Sahabat yang tidak mendengar keputusan itu lalu mereka berijtihat. Dari sini
kemudian terjadi perbedaan pendapat dalam memutuskan suatu ketentuan hukum.
Secara
teoritis, perbedaan demikian tampak melalui perbedaan aliran-aliran kalam yang
muncul tentang berbagai persoalan. Tetapi patut dicatat bahwa perbedaan yang
ada umumnya masih sebatas pada aspek filosofis diluar persoalan keesaan Allah,
keimanan kepada rasul, para malaikat, hari akhirat dan berbagai ajaran nabi
yang tidak mungkin lagi ada peluang untuk memperdebatkan. Sedangkan persoalan
yang masih berpeluang untuk diperdebatkan misalnya tentang kekuasaan Allah dan
kehendak manusia, kedudukan wahyu, akal dan keadilan Tuhan. Perbedaan itu,
kemudian memunculkan berbagai macam aliran, yaitu Mu’tazilah, Syi’ah, Khawarij,
Jabariyah, Qadariyah serta aliran-aliran lainnya.
Oleh
karena demikian, penulis mencoba menjelaskan tentang sejarah dan perkembangan
teologi atau aliran kalam yang timbul dalam dunia Islam. Pembahasan mengenai
ini akan dimulai dari latar belakang, selanjutnya akan dibahas mengenai pokok
pembahasan tentang pengertian teologi dan sejarah aliaran-aliran ilmu kalam dan
lain sebagainya.
BAB II
PEMBAHASAN
A.
Pengetian Teologi Islam (Ilmu Kalam)
Teologi
dari segi etimologi berasal dari bahasa yunani yaitu “theologia” yang terdiri dari kata “theos” yang berarti tuhan atau dewa, dan
“logos” yang artinya ilmu. Sehingga
teologi adalah pengetahuan ketuhanan. Teologi merupakan disiplin ilmu yang
berbicara tentang kebenaran wahyu serta independensi filsafat dan ilmu
pengetahuan. Ada juga pendapat yang mengatakan bahwa teologi merupakan
penjelasan tentang keimanan, perbuatan, dan pengalaman agama secara rasional.[1]
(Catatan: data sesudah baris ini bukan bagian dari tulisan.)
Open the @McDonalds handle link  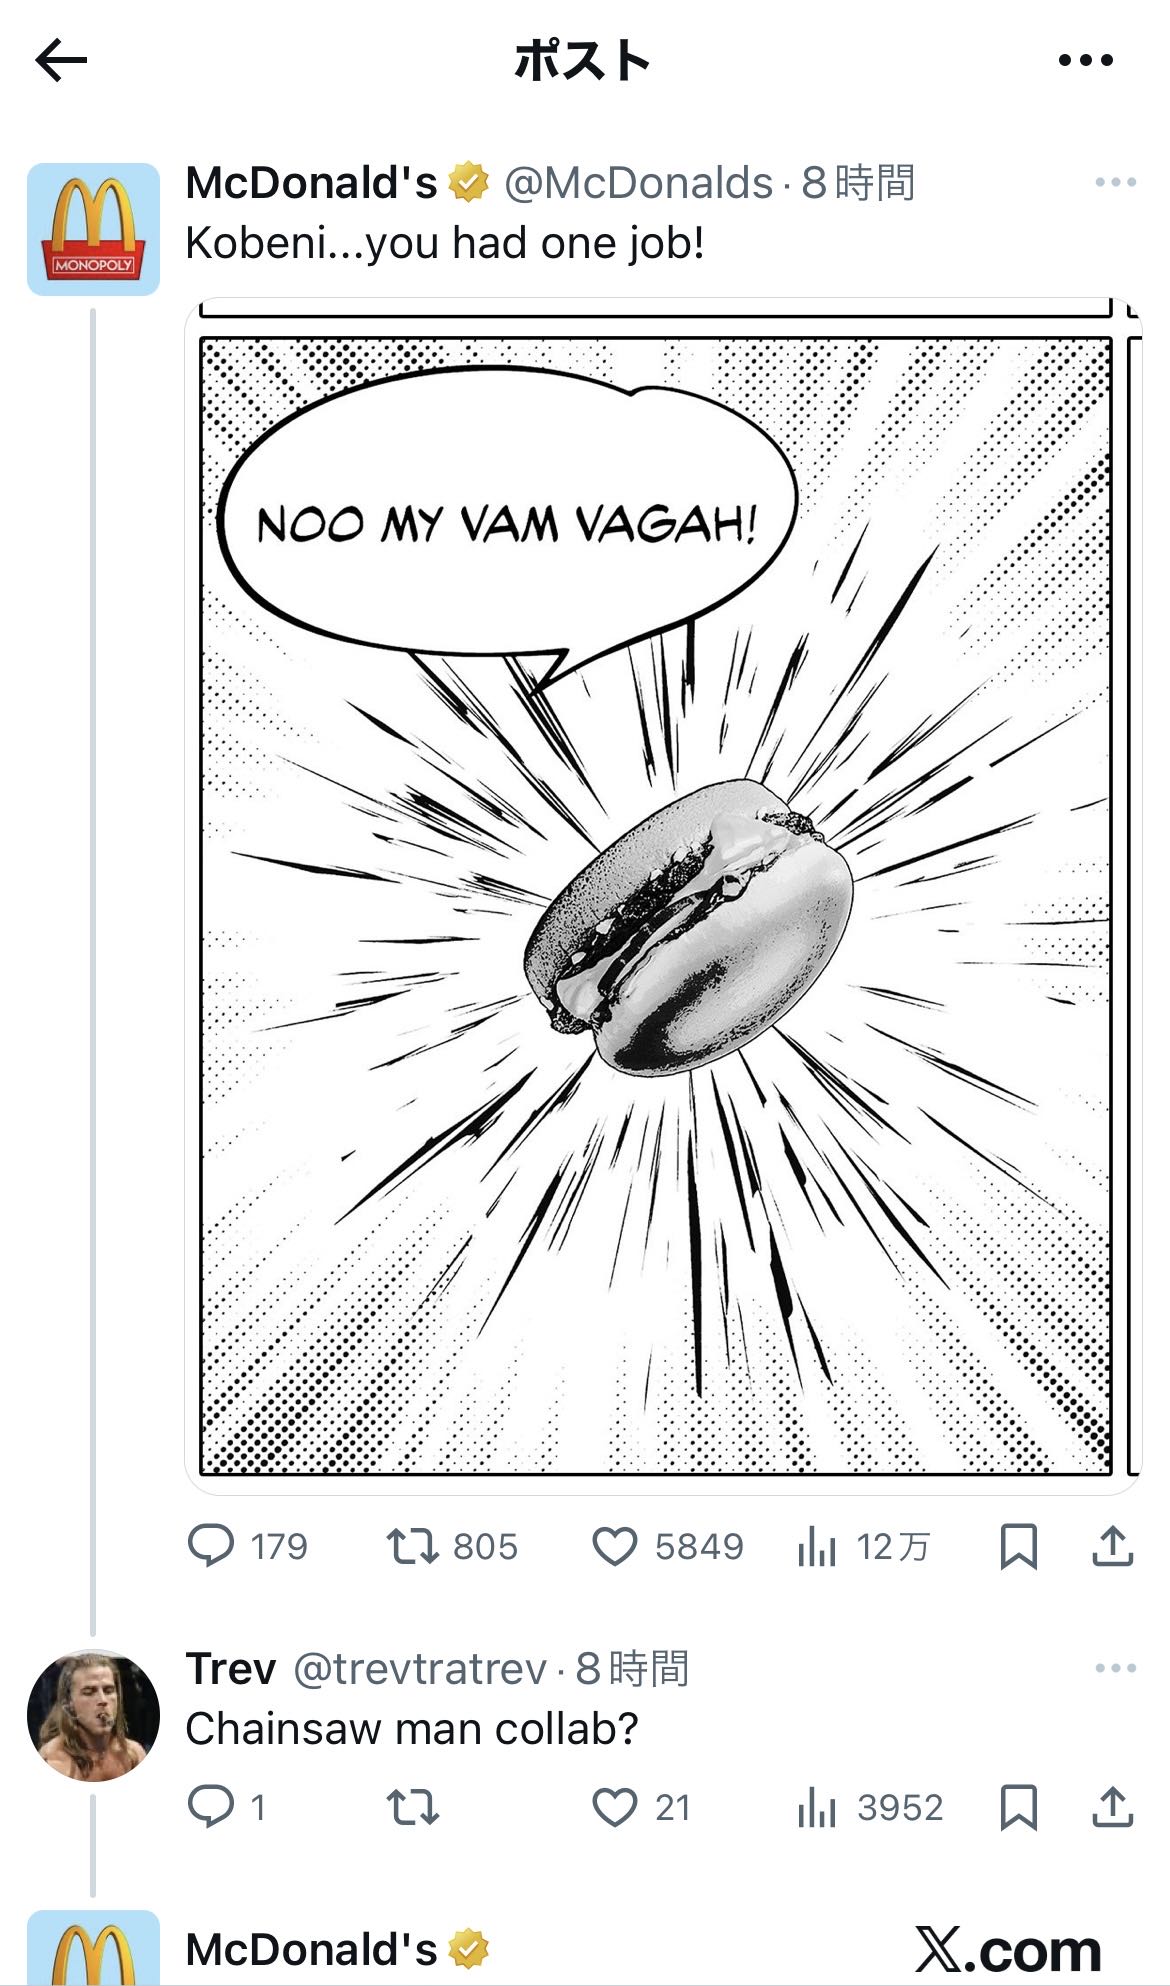[638, 184]
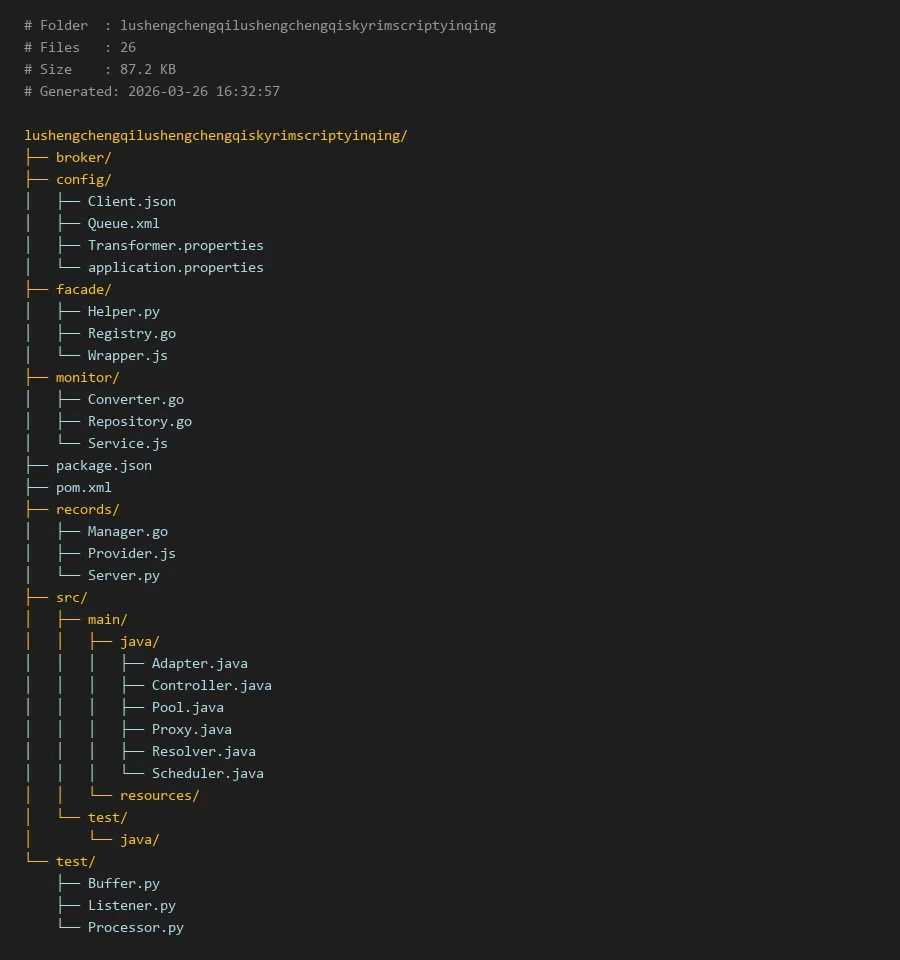900x960 pixels.
Task: Select Scheduler.java in main/java
Action: pyautogui.click(x=207, y=773)
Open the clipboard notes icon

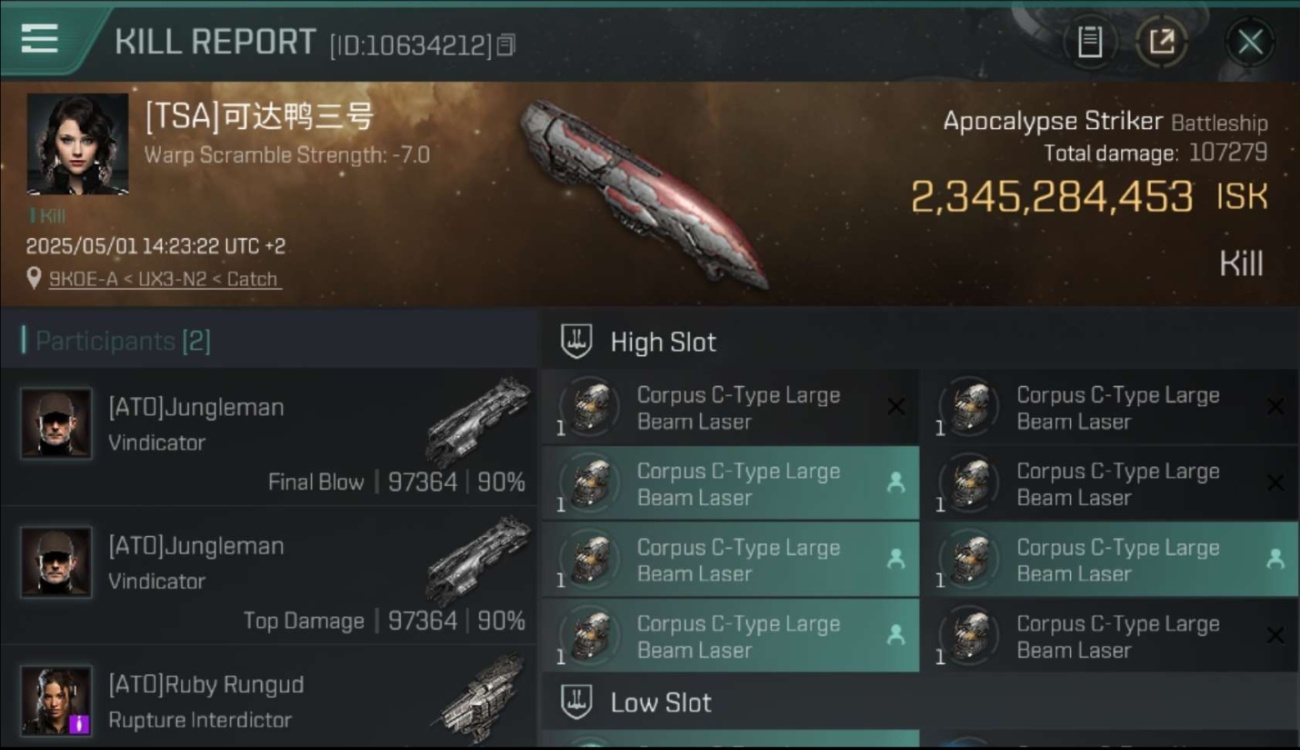[x=1089, y=42]
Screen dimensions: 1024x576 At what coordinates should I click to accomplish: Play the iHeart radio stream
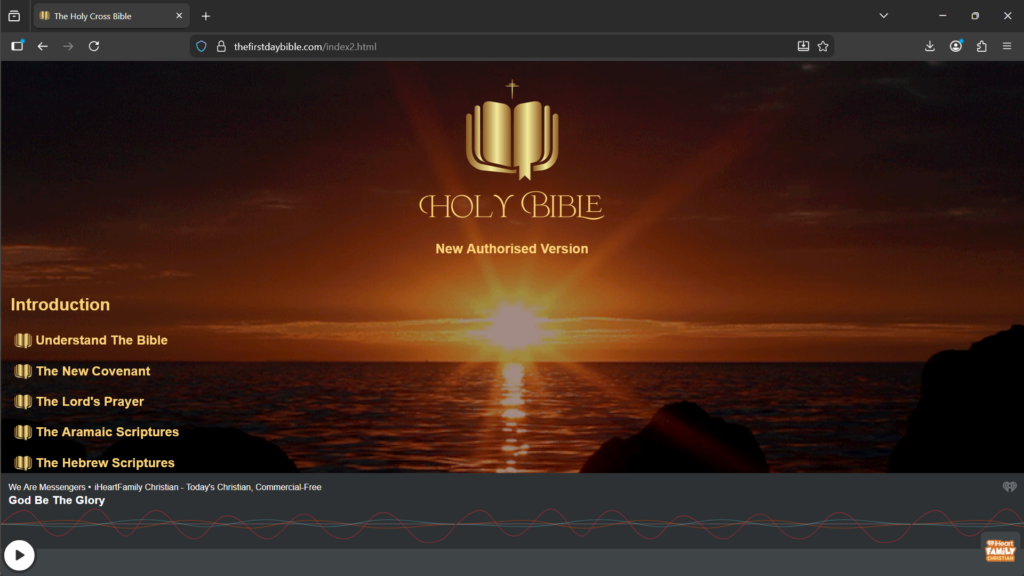(19, 555)
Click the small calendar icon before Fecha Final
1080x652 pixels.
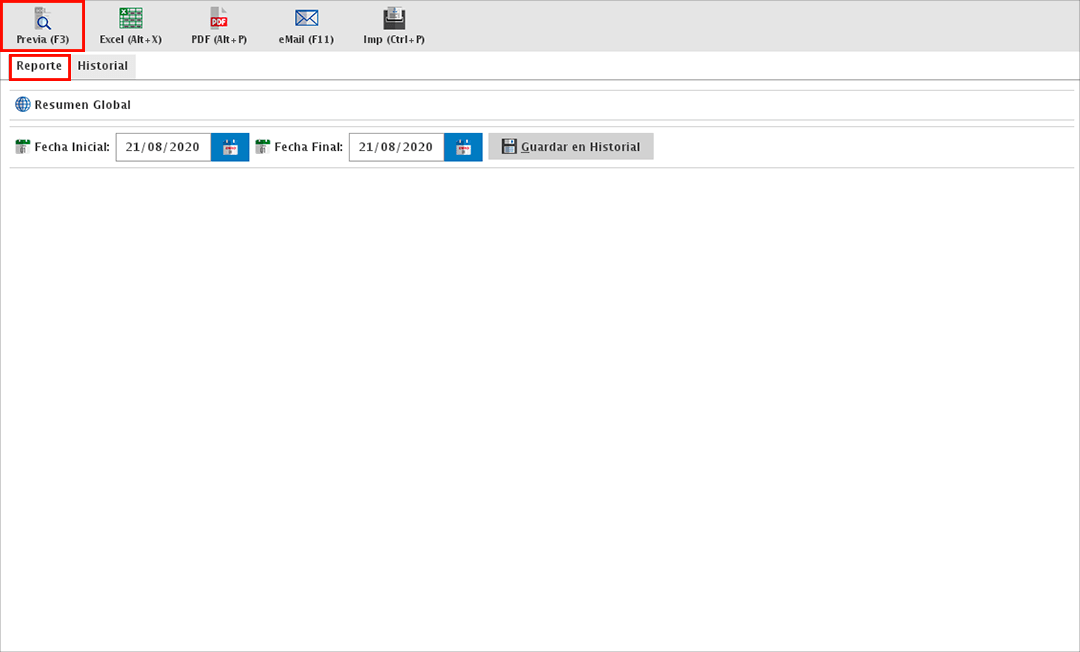pyautogui.click(x=263, y=147)
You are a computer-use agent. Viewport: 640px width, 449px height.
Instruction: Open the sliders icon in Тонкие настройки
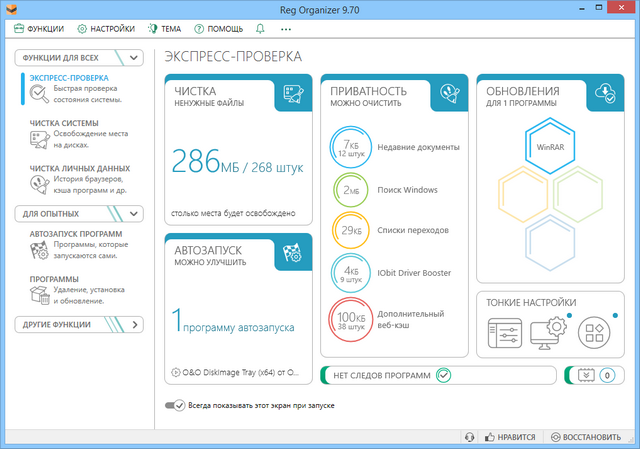coord(503,331)
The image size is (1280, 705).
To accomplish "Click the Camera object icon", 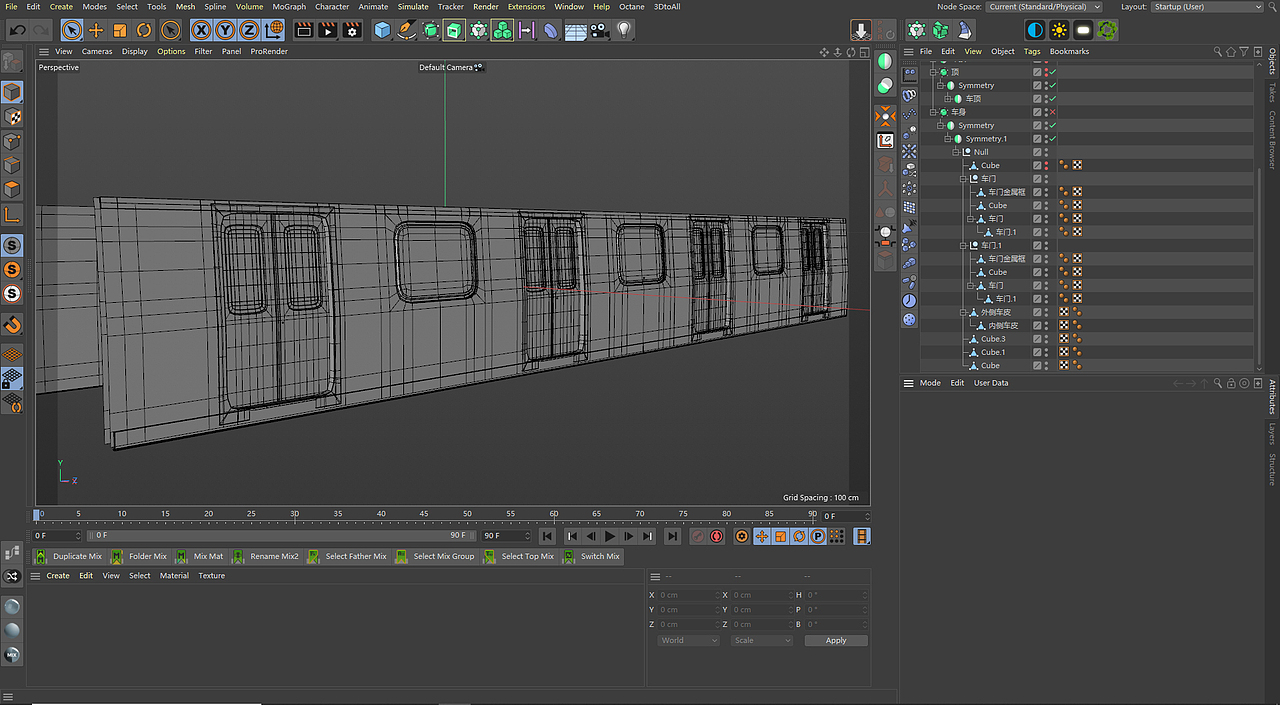I will (x=599, y=30).

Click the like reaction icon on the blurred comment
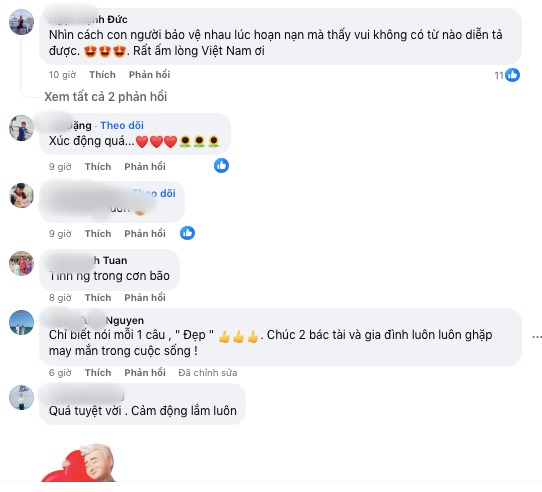187,233
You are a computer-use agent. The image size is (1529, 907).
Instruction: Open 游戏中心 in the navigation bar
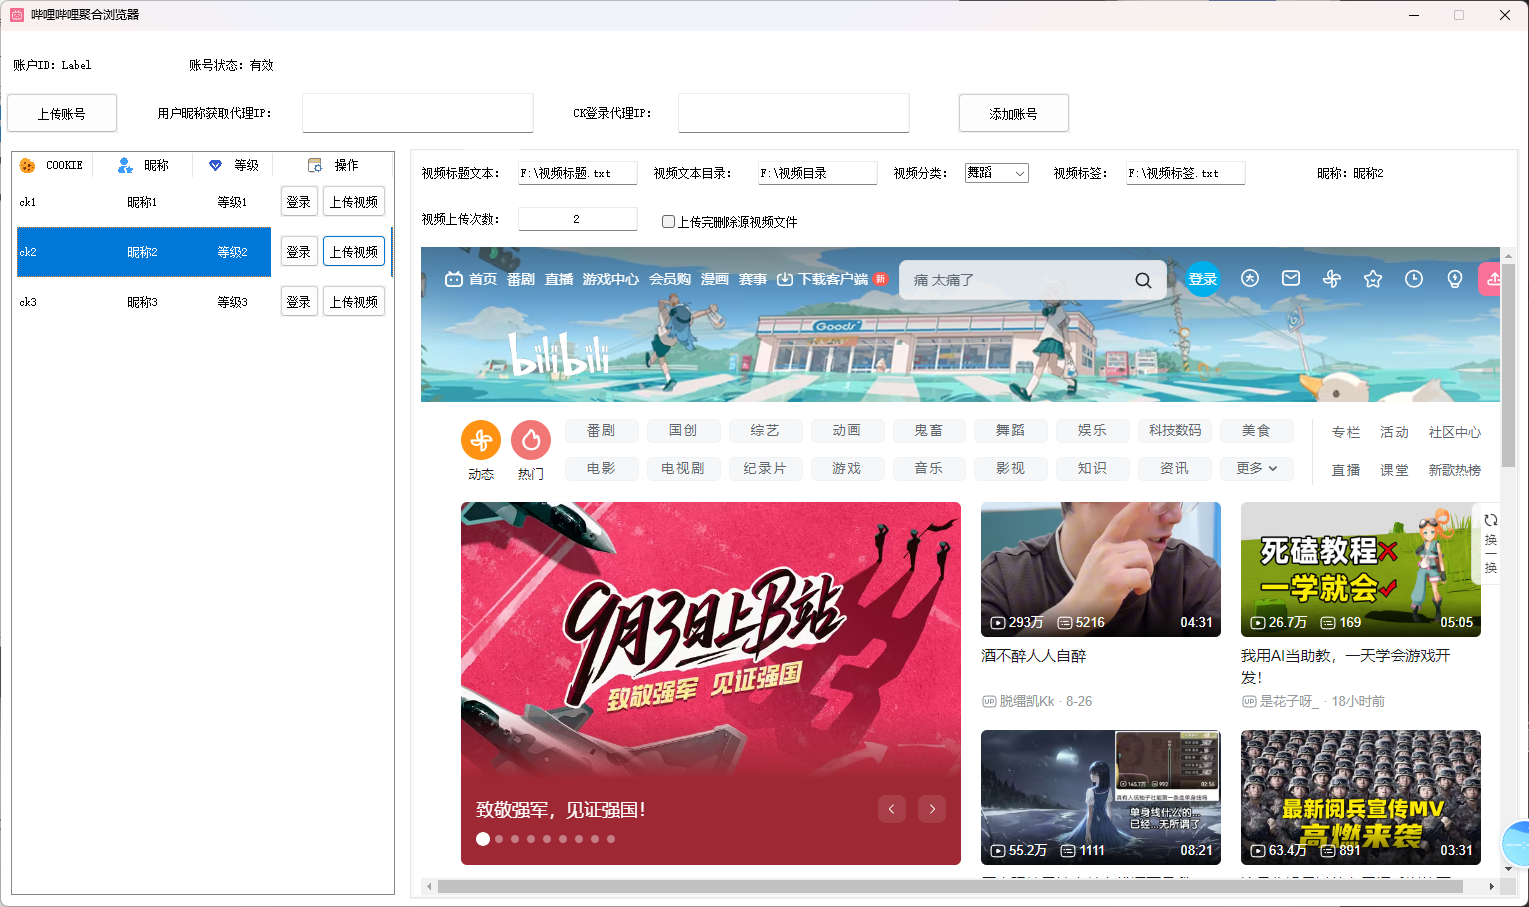coord(610,280)
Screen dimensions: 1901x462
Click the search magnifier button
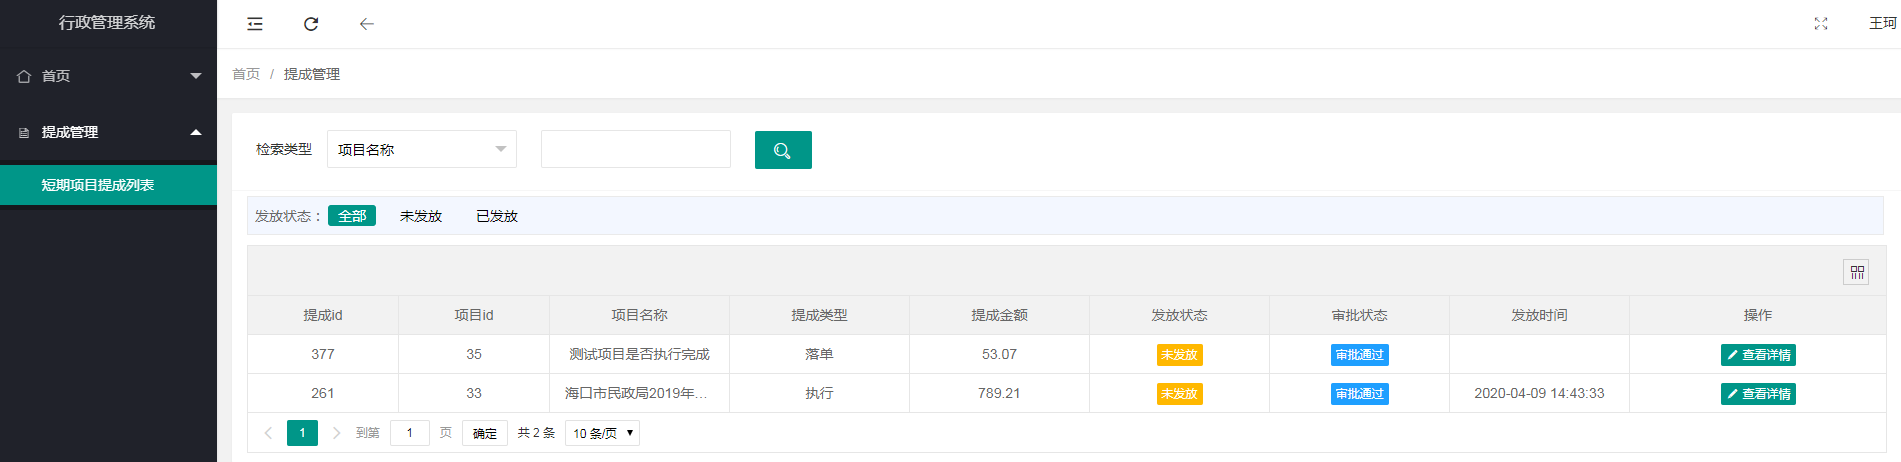click(x=783, y=150)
Sedangkan menurut A. Hanafi mendefinisikan
bahwa teologi merupakan suatu ilmu yang membahas fakta-fakta dan gejala-gejala
agama dan hubungan-hubungan antara tuhan dan manusia.[2]
Sedangkan
menurut Muhammad Abduh menjelaskan bahwa pengertian teologi Islam adalah ilmu
yang membahas aspek ketuhanan dan segala sesuatu yang berkait dengan-Nya secara
rasional. Lebih lanjut, beliau menjelaskan bahwa “Tauhid adalah ilmu yang
membahas tentang wujud Allah, tentang sifat yang wajib tetap pada-Nya, sifat-sifat
yang boleh disifatkan kepada-Nya, sifat-sifat yang sama sekali wajib di
lenyapkan dari pada-Nya; juga membahas tentang Rasul-rasul Allah, meyakinkan
keyakinan mereka, meyakinkan apa yang ada pada diri mereka, apa yang boleh di
hubungkan kepada diri mereka dan apa yang terlarang menghubungkanya kepada diri
mereka”.[3]
Kalau
melihat definisi pertama dapat di pahami bahwa Muhammad Abduh lebih menekankan
pada Ilmu Tauhid/Teologi yaitu pembahasan tentang Allah dengan segala
sifat-Nya, Rasul dan segala sifat-Nya.
Menurut
pendapat Murthadha Murthahhari menjelaskab bahwa Untuk mendefinisikan ilmu
kalam, maka cukup dengan mengatakan, “Ilmu kalam merupakan sebuah ilmu yang
mengkaji doktrin-doktrin dasar atau akidah-akidah pokok Islam (Ushuluddin).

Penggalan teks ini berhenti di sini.